I lost huge clumps of hair as a reaction to the stress I was under, even getting two little bald patches which now have short hairs about 3 cm long growing out of them. I had dark circles and huge bags under my eyes and my mental health suffered too. During this time I discovered by accident that I had a half brother who had been born to my mother before she had met my father. This further complicated what was already an incredibly stressful time in my life.
While I loved my mother dearly the daily grind of being stuck in the house and unable to leave eventually got to me. I asked the nursing staff, who came each week, to support me in getting some respite care and convince Dad that it was the best thing to do. With their help I was able to convince Dad to place Mum into Cobram District Hospital. The nurses there were expecting us at some stage as this was where Mum was to be cared for in the final stages of palliative care anyway.
As it turned out the day we took Mum in was the last possible day we could have moved her on our own. She deteriorated to the point of requiring a lifter just a day later and had a major fall out of bed the second night she was in the hospital. The nurses felt awful about the fact she had the fall, but it was just a symptom of how ill she was. Her balance was completely gone and yet she still thought she could do things for herself.
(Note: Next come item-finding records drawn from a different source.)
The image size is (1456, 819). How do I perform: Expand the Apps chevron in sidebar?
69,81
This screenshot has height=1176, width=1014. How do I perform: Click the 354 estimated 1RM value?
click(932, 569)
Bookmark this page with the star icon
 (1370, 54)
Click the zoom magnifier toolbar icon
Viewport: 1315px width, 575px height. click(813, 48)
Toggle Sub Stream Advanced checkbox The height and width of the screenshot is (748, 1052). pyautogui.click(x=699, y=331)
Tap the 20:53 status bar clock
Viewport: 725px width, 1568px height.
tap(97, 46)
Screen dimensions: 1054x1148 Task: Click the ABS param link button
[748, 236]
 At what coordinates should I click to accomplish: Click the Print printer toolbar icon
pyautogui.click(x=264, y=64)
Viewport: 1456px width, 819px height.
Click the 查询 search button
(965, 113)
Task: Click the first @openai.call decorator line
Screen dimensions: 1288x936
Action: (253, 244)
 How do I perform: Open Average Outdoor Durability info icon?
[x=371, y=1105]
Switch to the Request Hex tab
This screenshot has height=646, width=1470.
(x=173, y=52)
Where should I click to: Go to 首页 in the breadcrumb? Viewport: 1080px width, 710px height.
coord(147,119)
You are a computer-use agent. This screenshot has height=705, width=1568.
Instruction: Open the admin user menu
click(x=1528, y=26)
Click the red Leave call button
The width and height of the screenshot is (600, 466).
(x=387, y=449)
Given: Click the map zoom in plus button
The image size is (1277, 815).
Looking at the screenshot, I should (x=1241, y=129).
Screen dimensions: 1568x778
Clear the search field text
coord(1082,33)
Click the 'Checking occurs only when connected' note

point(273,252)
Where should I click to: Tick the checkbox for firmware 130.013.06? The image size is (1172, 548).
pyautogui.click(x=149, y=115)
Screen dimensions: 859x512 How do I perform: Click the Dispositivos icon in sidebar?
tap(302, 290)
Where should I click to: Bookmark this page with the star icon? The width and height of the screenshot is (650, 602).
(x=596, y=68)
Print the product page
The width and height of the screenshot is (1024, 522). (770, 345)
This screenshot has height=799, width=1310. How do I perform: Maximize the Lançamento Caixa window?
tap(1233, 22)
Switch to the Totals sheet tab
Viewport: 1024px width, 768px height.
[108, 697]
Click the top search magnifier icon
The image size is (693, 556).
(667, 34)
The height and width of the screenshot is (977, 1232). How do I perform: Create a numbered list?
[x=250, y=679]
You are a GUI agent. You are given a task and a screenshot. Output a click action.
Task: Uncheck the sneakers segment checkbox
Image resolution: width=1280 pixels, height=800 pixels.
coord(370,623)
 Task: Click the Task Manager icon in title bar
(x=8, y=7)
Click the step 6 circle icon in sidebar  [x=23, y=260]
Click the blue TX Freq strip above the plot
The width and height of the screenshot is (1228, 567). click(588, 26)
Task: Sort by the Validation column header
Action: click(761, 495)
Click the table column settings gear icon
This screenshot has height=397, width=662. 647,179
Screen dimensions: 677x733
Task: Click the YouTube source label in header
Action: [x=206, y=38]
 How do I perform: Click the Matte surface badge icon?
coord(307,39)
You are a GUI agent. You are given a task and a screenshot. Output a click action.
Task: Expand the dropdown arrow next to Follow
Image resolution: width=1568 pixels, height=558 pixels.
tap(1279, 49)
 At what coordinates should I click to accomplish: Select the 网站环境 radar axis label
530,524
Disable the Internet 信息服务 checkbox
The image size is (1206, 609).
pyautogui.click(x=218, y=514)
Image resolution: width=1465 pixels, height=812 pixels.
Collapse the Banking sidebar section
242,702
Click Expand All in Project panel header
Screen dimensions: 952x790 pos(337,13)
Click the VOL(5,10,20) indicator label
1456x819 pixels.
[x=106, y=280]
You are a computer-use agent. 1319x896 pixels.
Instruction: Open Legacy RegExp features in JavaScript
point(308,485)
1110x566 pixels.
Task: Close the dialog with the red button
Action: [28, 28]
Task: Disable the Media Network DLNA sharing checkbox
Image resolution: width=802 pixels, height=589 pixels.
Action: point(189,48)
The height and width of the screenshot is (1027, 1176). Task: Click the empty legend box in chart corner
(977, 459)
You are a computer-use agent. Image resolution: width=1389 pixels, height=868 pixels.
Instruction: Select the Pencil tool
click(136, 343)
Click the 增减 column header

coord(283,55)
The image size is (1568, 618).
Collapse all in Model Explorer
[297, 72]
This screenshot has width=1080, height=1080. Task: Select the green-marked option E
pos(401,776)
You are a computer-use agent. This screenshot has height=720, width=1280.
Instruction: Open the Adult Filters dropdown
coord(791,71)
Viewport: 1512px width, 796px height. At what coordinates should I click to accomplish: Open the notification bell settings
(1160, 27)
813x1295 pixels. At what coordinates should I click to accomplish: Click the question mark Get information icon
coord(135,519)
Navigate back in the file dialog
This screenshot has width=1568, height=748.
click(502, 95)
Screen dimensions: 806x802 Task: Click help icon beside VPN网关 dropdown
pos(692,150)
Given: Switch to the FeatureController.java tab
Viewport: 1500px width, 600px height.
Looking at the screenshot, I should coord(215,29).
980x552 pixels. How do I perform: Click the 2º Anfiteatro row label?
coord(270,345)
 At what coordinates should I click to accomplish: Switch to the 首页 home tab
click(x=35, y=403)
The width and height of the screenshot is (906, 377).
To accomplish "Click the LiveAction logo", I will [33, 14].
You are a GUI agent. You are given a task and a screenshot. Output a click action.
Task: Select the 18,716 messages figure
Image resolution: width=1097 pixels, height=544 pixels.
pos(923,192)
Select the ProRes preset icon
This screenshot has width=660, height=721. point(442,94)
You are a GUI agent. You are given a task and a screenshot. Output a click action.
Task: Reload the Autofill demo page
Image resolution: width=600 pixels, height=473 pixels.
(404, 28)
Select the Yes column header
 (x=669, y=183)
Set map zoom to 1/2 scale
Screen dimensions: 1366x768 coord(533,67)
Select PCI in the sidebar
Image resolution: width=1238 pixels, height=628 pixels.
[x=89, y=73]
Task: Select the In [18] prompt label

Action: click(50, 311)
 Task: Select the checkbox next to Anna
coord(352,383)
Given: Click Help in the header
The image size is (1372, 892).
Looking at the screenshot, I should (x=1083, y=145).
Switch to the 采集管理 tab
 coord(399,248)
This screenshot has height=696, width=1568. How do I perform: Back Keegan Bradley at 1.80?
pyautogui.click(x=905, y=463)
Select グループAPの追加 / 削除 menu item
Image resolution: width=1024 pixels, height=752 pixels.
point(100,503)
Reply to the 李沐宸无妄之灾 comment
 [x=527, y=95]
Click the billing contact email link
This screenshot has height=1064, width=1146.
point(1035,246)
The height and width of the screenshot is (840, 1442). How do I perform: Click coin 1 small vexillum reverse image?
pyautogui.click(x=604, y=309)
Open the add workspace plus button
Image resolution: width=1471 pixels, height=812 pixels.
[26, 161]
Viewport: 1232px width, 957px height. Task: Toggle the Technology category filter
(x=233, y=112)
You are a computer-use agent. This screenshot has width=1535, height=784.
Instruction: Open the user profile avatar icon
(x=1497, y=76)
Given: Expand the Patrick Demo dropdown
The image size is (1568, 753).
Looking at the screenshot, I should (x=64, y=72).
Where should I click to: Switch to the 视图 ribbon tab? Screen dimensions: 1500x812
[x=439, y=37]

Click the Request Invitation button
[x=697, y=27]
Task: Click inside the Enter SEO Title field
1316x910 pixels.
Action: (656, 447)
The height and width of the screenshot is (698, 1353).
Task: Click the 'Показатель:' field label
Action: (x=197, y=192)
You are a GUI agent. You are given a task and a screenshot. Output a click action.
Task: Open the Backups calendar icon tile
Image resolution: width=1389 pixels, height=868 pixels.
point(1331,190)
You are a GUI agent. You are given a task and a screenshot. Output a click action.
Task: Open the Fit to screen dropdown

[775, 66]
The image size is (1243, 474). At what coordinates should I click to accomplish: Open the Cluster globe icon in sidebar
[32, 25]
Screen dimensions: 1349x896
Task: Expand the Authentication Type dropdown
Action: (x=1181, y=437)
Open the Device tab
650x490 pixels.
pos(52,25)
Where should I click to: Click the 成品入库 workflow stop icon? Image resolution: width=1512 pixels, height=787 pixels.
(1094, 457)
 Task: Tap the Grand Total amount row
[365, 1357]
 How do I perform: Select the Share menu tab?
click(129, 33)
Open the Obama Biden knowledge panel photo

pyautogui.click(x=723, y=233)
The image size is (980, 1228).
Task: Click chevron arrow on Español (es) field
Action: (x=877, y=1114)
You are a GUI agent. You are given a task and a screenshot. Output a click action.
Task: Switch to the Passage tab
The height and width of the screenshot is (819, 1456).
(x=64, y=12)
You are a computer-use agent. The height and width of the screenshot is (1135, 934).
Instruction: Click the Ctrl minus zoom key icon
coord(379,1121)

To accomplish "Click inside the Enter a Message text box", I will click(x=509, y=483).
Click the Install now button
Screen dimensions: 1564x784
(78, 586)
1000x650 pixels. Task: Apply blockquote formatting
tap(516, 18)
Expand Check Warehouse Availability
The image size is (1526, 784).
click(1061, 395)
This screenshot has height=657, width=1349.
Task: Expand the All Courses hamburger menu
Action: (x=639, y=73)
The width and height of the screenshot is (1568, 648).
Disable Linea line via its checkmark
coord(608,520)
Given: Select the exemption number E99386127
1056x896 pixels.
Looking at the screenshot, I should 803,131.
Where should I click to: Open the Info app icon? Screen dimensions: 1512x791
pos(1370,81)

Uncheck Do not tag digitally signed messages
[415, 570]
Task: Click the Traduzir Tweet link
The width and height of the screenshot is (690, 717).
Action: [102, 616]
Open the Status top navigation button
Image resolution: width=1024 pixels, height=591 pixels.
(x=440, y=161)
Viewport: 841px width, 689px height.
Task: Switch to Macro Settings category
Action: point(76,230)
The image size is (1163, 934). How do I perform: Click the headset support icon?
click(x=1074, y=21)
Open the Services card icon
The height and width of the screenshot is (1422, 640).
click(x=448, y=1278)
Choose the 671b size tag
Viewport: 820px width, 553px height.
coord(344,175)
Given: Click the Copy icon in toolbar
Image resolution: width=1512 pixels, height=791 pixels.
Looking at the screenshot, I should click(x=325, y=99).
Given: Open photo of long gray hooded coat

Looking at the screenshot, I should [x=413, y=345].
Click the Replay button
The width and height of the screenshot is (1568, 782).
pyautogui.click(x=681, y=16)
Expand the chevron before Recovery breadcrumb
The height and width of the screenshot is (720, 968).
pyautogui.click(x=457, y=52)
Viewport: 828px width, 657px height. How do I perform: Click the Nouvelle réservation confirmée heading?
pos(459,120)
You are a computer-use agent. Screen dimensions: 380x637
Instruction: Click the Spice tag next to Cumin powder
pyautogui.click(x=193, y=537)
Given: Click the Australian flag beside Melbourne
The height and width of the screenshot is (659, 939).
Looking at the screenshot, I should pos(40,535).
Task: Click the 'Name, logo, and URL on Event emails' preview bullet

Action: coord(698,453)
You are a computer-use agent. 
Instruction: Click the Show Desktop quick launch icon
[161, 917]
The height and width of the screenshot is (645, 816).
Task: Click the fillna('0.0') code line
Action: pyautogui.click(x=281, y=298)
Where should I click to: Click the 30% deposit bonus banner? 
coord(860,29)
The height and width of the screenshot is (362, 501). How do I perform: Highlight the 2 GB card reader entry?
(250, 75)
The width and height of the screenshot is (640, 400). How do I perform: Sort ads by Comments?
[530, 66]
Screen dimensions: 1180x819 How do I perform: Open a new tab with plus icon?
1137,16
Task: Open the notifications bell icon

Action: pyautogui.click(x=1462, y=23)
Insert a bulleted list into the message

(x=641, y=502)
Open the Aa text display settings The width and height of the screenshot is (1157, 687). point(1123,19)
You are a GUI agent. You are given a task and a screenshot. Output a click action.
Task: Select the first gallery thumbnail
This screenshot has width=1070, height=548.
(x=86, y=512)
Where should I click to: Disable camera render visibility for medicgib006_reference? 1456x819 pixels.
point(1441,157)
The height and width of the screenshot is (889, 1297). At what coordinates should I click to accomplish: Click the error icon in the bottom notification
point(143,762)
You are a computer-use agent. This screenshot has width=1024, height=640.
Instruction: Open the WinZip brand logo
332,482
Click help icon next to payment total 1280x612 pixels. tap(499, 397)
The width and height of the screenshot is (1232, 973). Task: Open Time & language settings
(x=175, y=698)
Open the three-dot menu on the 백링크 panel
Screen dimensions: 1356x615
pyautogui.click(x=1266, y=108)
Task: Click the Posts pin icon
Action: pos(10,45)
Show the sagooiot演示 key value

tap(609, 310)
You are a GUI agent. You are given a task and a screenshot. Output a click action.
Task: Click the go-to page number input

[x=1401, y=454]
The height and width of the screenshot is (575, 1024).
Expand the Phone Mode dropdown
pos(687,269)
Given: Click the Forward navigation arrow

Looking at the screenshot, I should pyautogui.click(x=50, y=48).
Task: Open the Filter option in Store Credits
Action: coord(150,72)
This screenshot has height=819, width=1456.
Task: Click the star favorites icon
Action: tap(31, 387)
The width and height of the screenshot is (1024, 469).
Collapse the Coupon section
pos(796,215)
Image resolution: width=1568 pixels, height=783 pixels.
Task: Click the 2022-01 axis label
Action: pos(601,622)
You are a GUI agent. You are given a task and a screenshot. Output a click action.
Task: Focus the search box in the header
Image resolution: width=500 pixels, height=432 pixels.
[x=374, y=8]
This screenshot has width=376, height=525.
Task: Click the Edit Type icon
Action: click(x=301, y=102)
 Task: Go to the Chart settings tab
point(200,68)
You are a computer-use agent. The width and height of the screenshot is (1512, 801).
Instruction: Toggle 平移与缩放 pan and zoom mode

She was now a danger to herself.
A couple of days later she was moved to the palliative care suite. This was a lovely area where Dad and I could also stay overnight to be with her. On the night before Mum died, three weeks after we had first taken her in, it was my turn to stay. I sat with Mum for a couple of hours from about 4am after her breathing became very laboured and she was given a morphine nebuliser. By the morning she was in a coma and I contacted the rest of the family to let them know that we were very close to the end.
I wasn't with Mum when she died but Dad was. A small fact I am very glad of. I did all I could for her. To this day I can remember helping the nurses wash and prepare her body for collection. The nurses talking quietly to Mum, telling her what they were doing as they prepared her for her last journey. I don't know if it was for my benefit, but I suspect they do it as much for themselves as the family and the dead. Their own way of coping with the loss of someone they have come to know.
From the time I left the UK to my return it was about three months and my life was turned upside down. I had ended a relationship which for me was unsatisfactory, I was making him miserable and I couldn't cope with my own needs and his. I don't regret the break-up, just the way I did it. I could have handled it better and spared him some of the hurt.
I returned to work just two weeks after my mum's death and tried to rebuild some semblance of normalcy in order to deal with my loss. In the time I had been away my department had undergone some major changes and I had to get my head round a lot of change in a short space of time.
In the midst of all of this I found myself starting a new relationship with someone who is lovely but has their own issues to deal with. Due to my own experiences I can accept his need for space, it makes me sad but I can live with it. Not one to let grass grow under my feet I don't feel I can wait round for something that might never happen though.
Last week all of these factors came to a head, and so what seems like a fairly rash decision on my part, to go forth into the world and travel for a year, is actually the confluence of a number of events. The company I work for has given me the golden ticket to allow me the opportunity of a lifetime. I would be stupid not to grab it with both hands and run with it. One of my first loves is travel and the last four years have meant that all my funds have gone into travel to Australia.
It seems I have four months in which to execute my plan of attack. Four months which I am going to put to good use. Life is not a dress rehearsal, nor is it for the dead. I plan to make the most of the one life I have and learn to live in the moment again.